TASK GOAL:
Each line from the one bearing "You are a GUI" through the last line of the entries below should be returned exactly, with pictures left out.

MATERIAL PROVIDED:

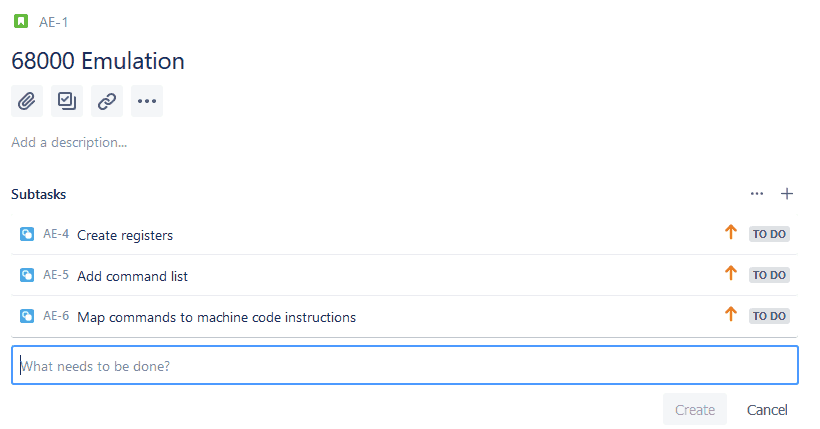The image size is (820, 429).
Task: Click priority arrow on AE-5 row
Action: tap(730, 274)
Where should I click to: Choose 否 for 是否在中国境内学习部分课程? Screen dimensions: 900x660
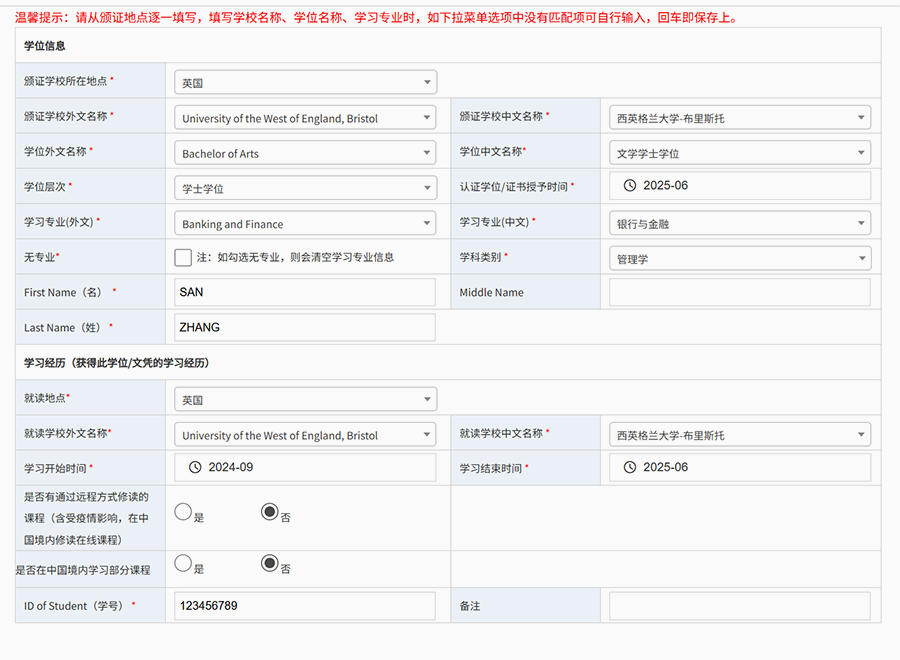click(x=269, y=563)
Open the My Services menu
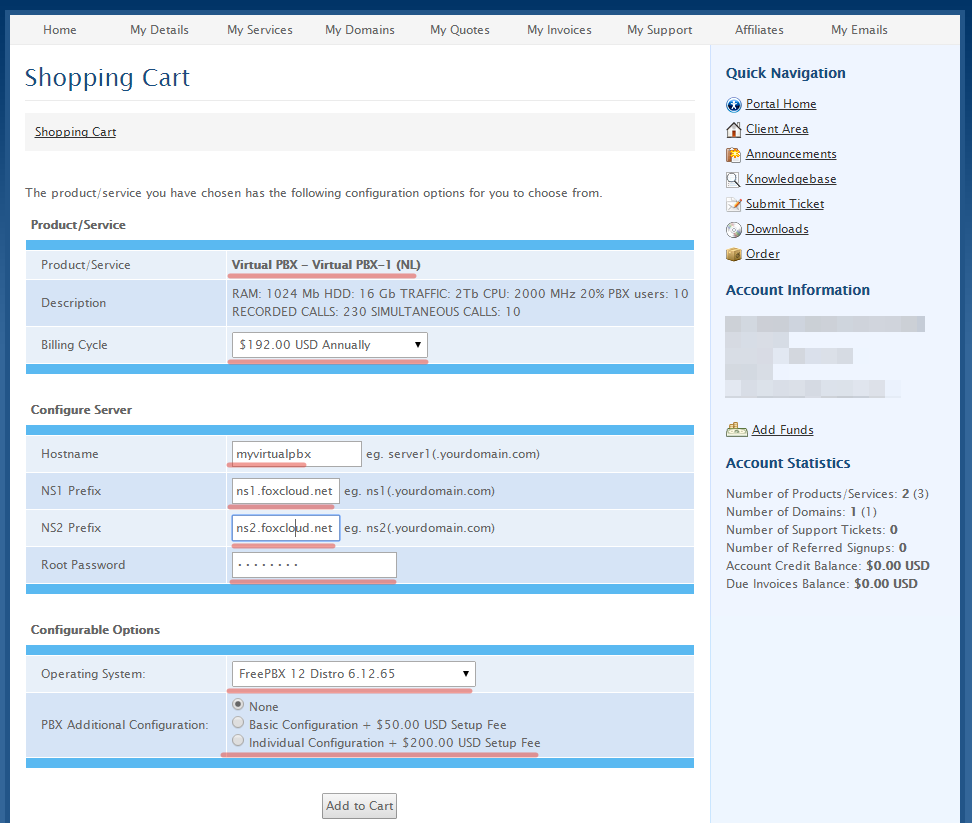This screenshot has height=823, width=972. click(260, 30)
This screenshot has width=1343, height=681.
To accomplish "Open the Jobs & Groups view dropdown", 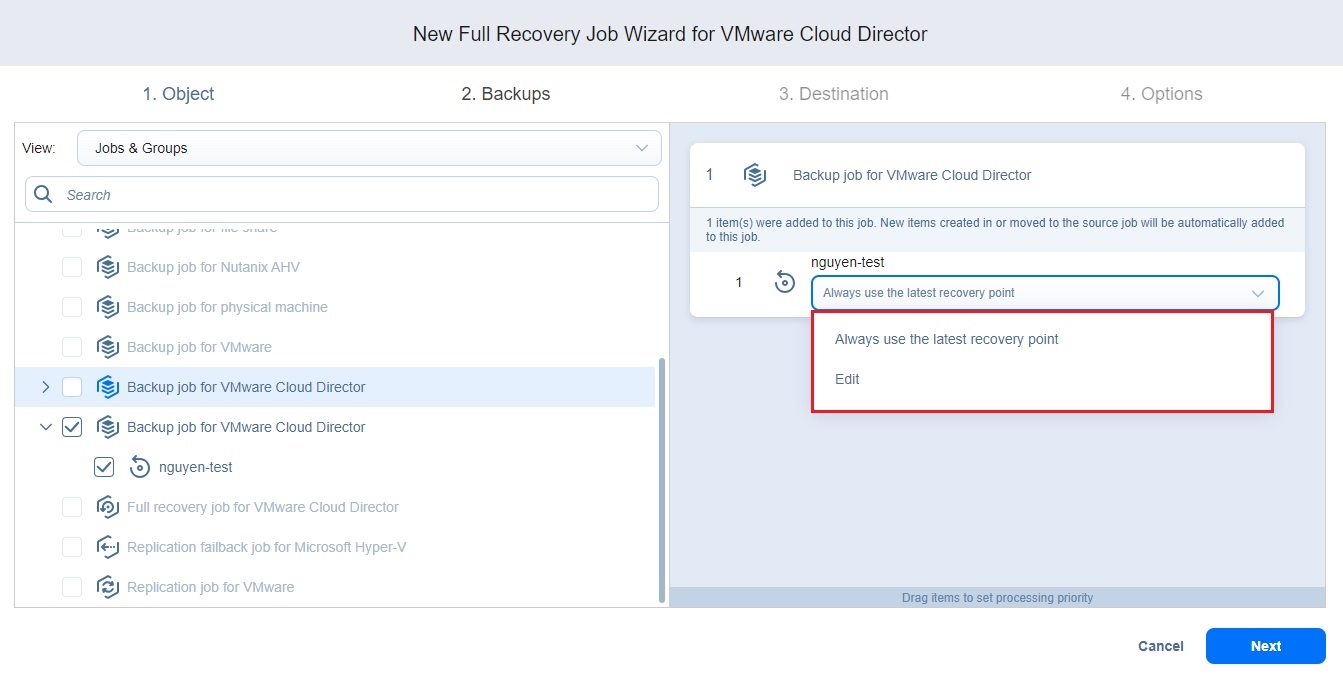I will 369,148.
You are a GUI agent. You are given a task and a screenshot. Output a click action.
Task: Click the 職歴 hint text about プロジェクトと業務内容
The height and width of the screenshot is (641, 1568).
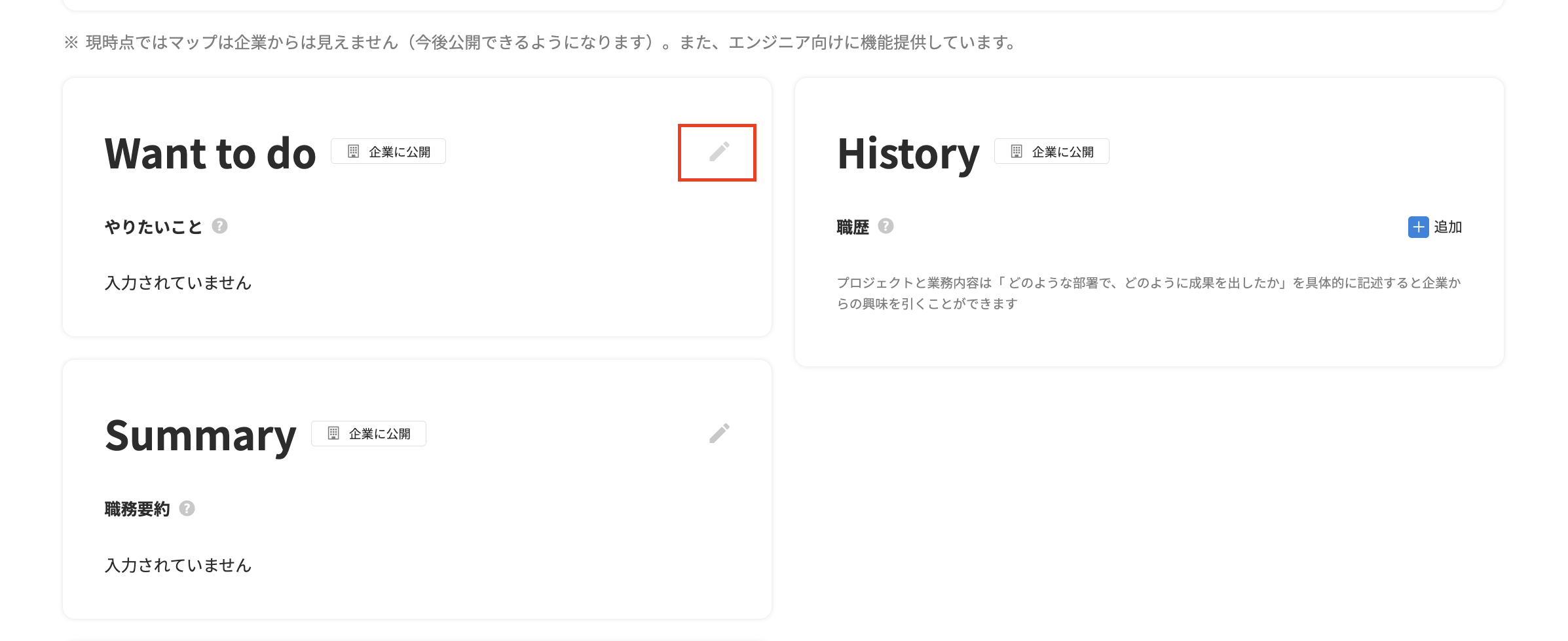1148,292
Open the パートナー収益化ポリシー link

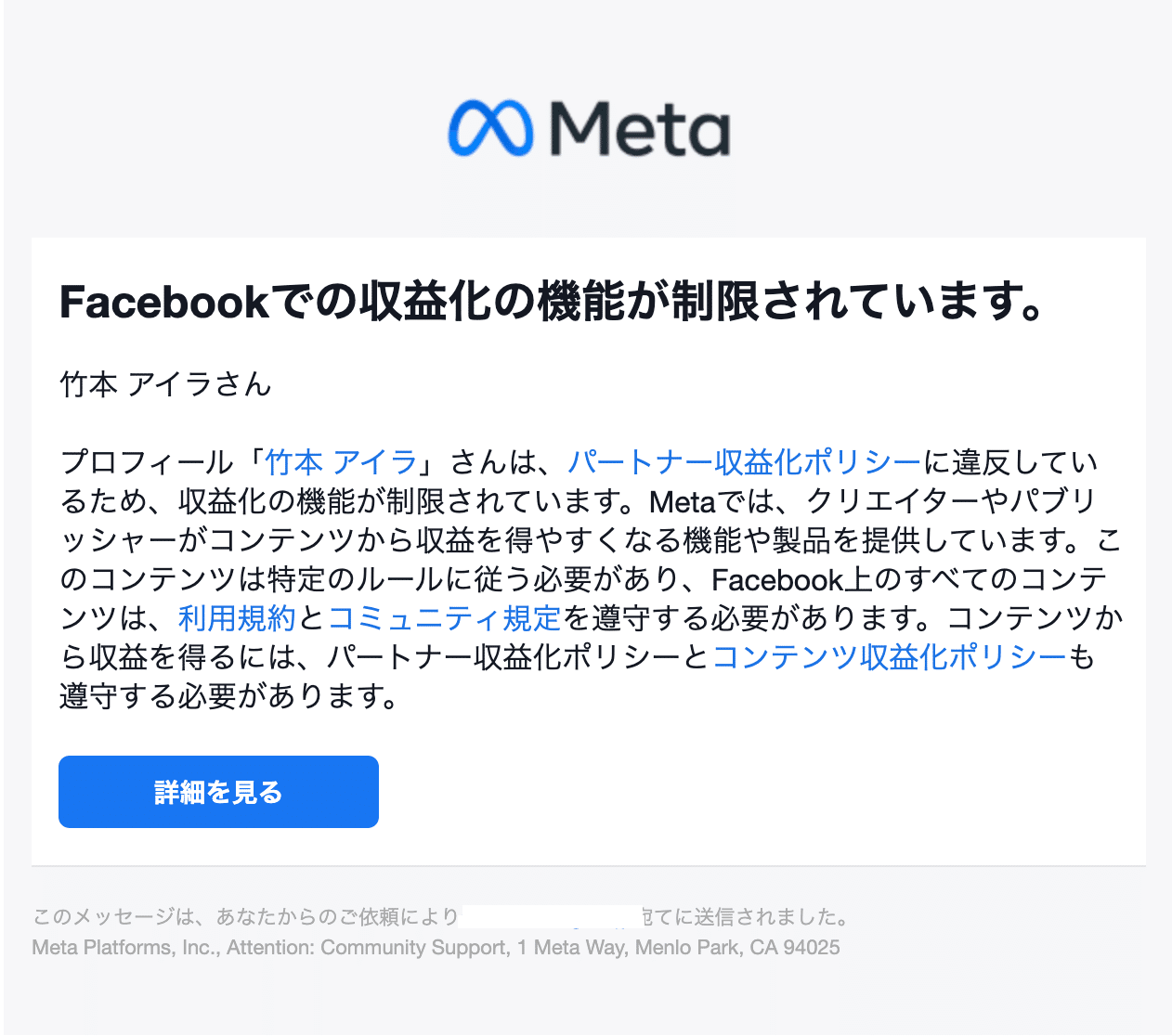[743, 461]
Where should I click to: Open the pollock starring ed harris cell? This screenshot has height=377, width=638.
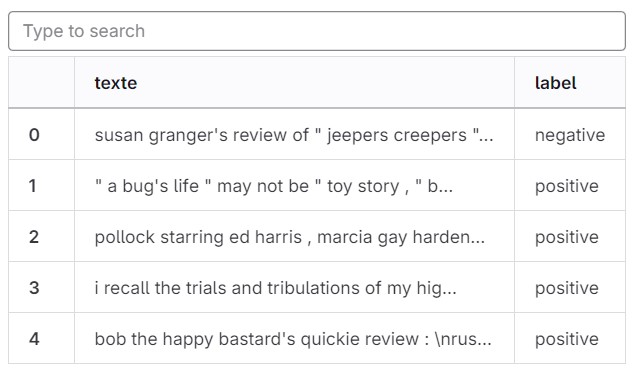click(294, 237)
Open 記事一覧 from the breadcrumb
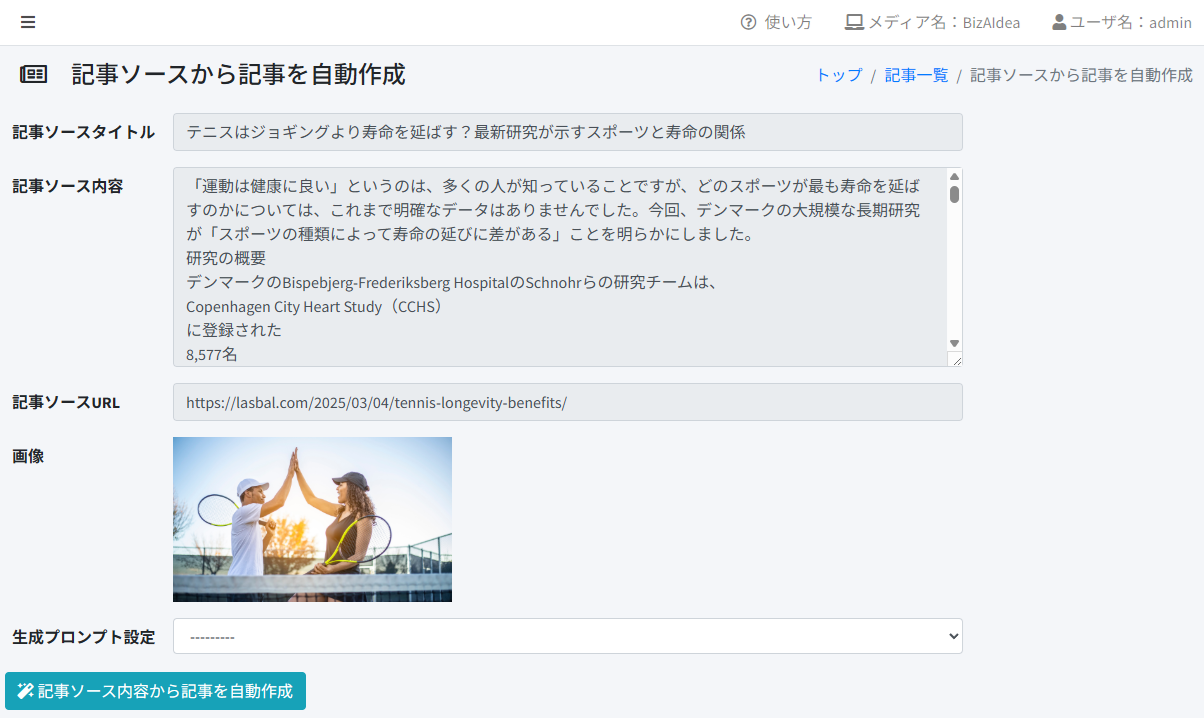The height and width of the screenshot is (718, 1204). (x=915, y=74)
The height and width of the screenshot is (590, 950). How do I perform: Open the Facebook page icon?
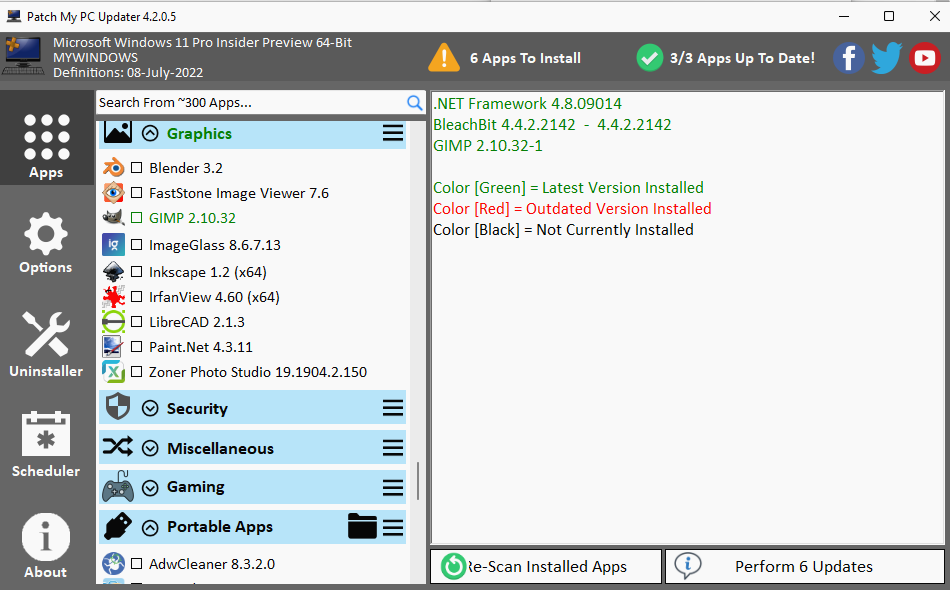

TASK RESPONSE:
You are a GUI agent. You are given a task and a screenshot. Output a click action.
Task: Click the 職歴 hint text about プロジェクトと業務内容
The height and width of the screenshot is (641, 1568).
1148,292
Open the パートナー収益化ポリシー link

[743, 461]
Where should I click to: Open the pollock starring ed harris cell? This screenshot has height=377, width=638.
click(294, 237)
Open 記事一覧 from the breadcrumb
The height and width of the screenshot is (718, 1204). (x=915, y=74)
The height and width of the screenshot is (590, 950). How do I perform: Open the Facebook page icon?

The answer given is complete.